The slight dryness and concomitant sharpness of the unmodified DAC-1 mysteriously rectified, Balliet's version sounds both softer and fuller at the same time. Without sacrificing any resolution, the fascination with resolution -- which the stock unit clearly inspires -- is replaced by a more colorful involving presentation. Don't ask me how or why these strategically placed Bybee devices and soft-recovery diodes would have these particular effects. I'm reasonably certain that just as with the ERS cloth, it's vitally important to know just exactly where to use 'em and how many so as to not overdo things or move into the opposite direction. Though I somehow wish a handful of esoteric parts and their installation were cheaper, I can't argue with the results here. Those who already own a Benchmark DAC and one day hear it bested over at a friend's house to feel compelled to reenter the audiophile rat race... well, those folks might contact Reflection Audio instead. Have what you already own taken to the next level rather than sell it at 50 cents to the dollar for the latest/greatest flavor du jour. Clearly, the affordable Benchmark Media DAC-1 is one of those ultra-solid platforms that lend themselves to great things when cost constraints are lifted.

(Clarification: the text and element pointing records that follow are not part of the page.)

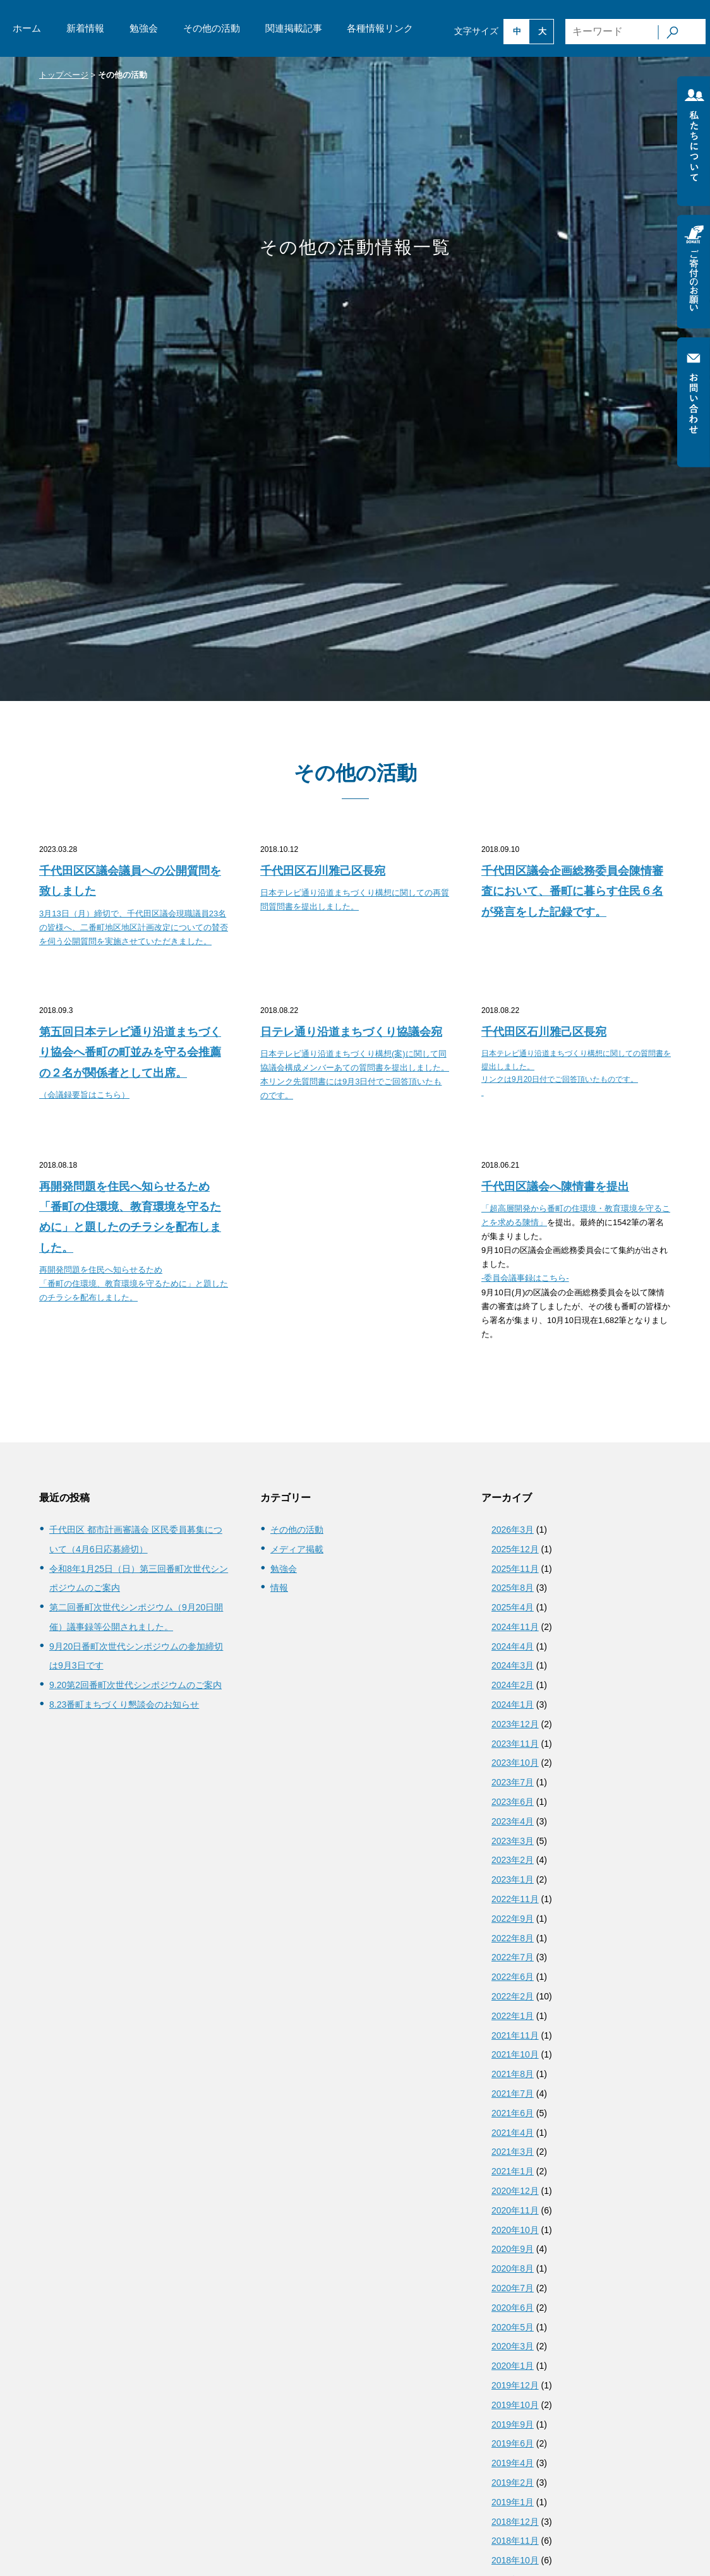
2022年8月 (512, 1938)
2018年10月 (515, 2560)
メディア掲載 (296, 1549)
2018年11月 (515, 2541)
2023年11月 (515, 1744)
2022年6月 (512, 1977)
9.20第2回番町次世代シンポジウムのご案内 (135, 1685)
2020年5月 (512, 2327)
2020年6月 (512, 2308)
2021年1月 (512, 2171)
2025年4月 (512, 1607)
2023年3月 (512, 1841)
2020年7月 (512, 2288)
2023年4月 (512, 1821)
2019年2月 (512, 2482)
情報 (279, 1588)
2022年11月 (515, 1899)
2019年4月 (512, 2463)
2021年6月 (512, 2113)
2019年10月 (515, 2405)
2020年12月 (515, 2191)
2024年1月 (512, 1704)
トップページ (63, 75)
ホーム (27, 28)
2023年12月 (515, 1724)
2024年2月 (512, 1685)
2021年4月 (512, 2133)
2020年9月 (512, 2249)
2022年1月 (512, 2016)
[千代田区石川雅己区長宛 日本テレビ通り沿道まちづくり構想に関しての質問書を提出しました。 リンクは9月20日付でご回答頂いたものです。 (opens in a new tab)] (576, 1061)
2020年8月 (512, 2268)
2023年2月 (512, 1860)
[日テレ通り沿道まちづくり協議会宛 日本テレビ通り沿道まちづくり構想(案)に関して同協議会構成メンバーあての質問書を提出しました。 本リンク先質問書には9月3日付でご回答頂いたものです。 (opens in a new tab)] (355, 1062)
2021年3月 (512, 2152)
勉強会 (143, 28)
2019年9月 (512, 2424)
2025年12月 (515, 1549)
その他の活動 (211, 28)
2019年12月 (515, 2385)
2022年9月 (512, 1919)
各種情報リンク (380, 28)
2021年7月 (512, 2093)
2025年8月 (512, 1588)
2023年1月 (512, 1879)
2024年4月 (512, 1646)
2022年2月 (512, 1996)
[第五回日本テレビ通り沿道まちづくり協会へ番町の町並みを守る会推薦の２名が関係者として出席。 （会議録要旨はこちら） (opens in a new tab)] (134, 1062)
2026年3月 (512, 1530)
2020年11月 (515, 2210)
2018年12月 (515, 2522)
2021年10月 (515, 2054)
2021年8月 (512, 2074)
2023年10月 (515, 1763)
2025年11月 (515, 1569)
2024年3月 (512, 1665)
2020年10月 (515, 2230)
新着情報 (85, 28)
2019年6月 (512, 2443)
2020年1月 (512, 2366)
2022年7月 (512, 1957)
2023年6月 (512, 1802)
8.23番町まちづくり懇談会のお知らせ (124, 1704)
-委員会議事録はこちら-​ (525, 1278)
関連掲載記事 (293, 28)
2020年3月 (512, 2346)
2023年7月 (512, 1782)
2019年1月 (512, 2502)
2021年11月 (515, 2035)
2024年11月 (515, 1627)
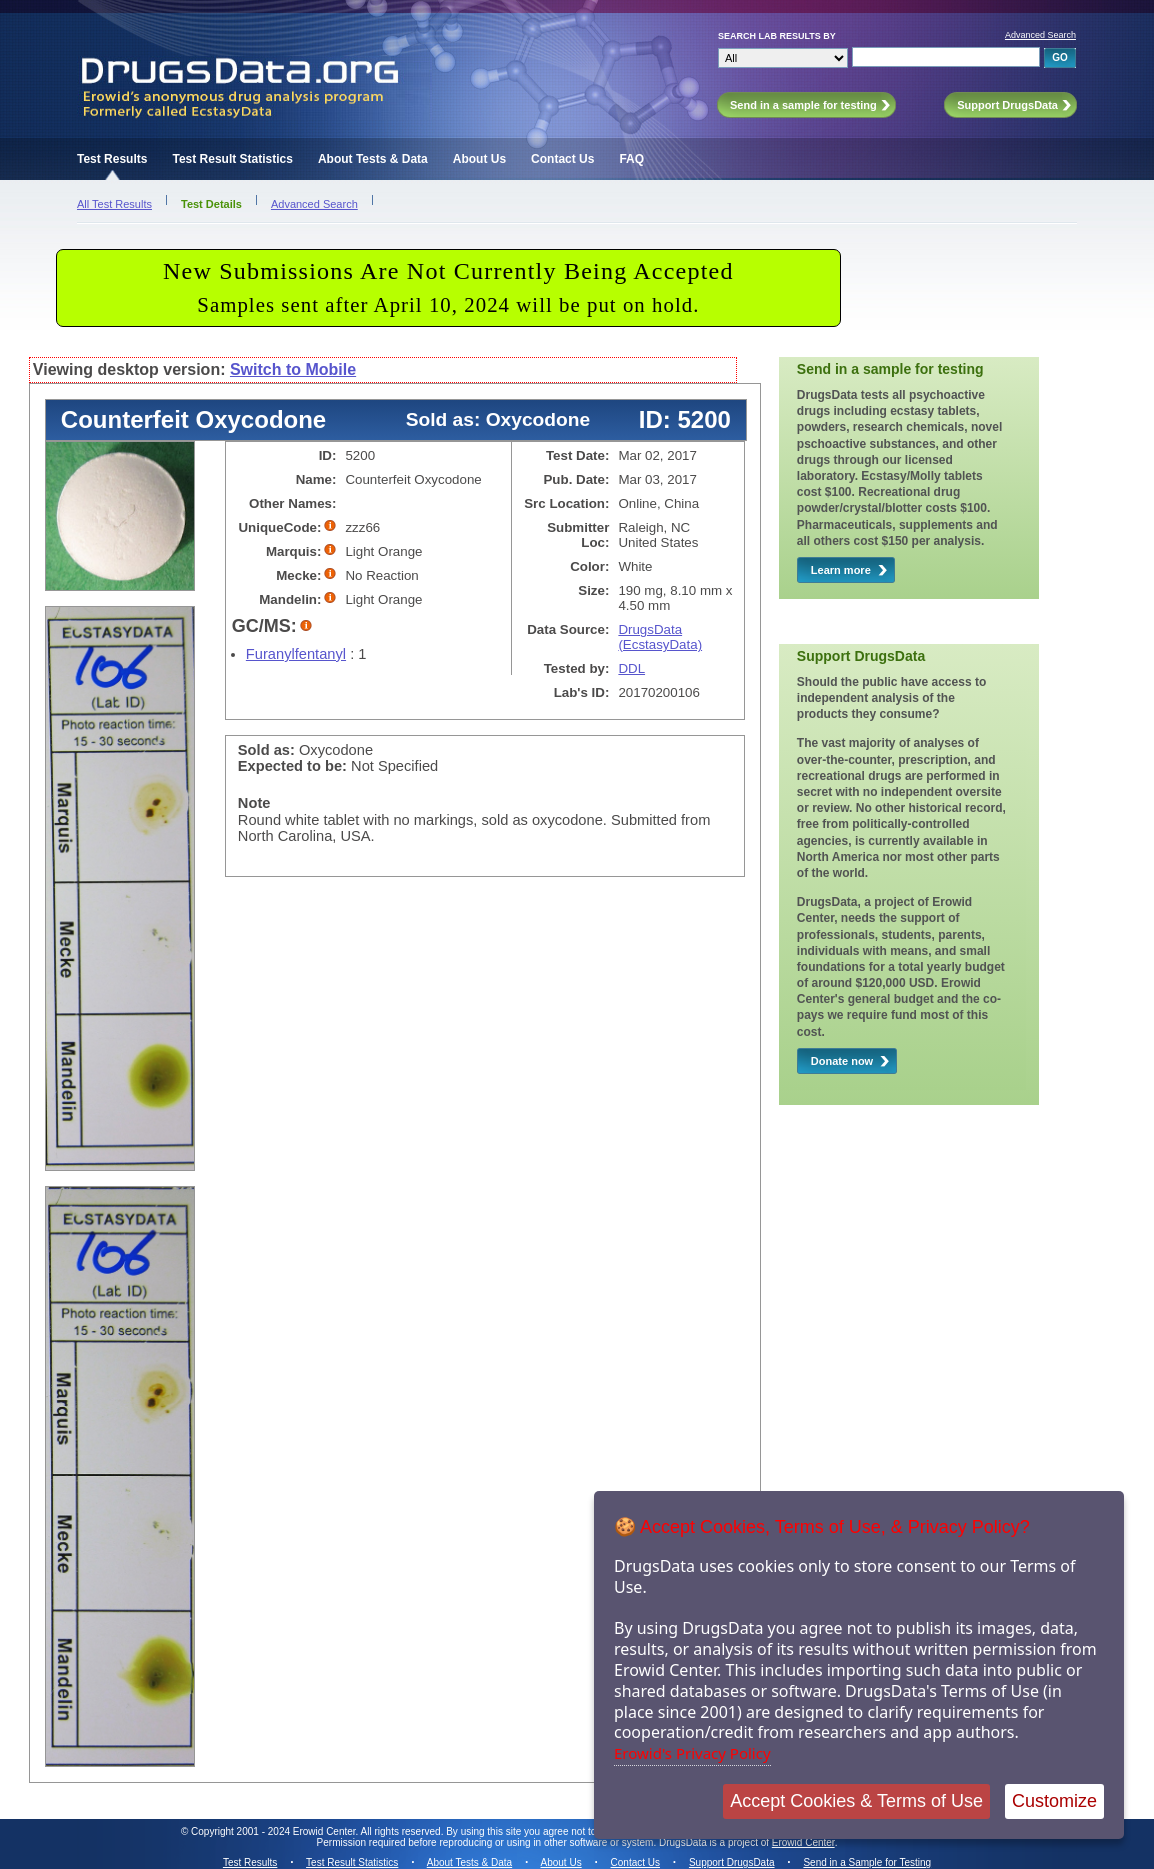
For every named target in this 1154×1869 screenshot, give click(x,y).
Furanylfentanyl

Let me put it differently. I'm an unapologetic Zanden and Audio Aero man. In that vein, I'd rather live with the very affordable Eastern Electric MiniMax than the stock Benchmark even though the latter is clearly more resolved. I would, however, much prefer the modified Benchmark to the MiniMax in my big rig since it ups the Eastern Electric's resolving power without undoing what makes it so special in the first place. Getting there without tubes in a tiny box that also adds two headphone outputs? In my book, that's a very appealing proposition indeed.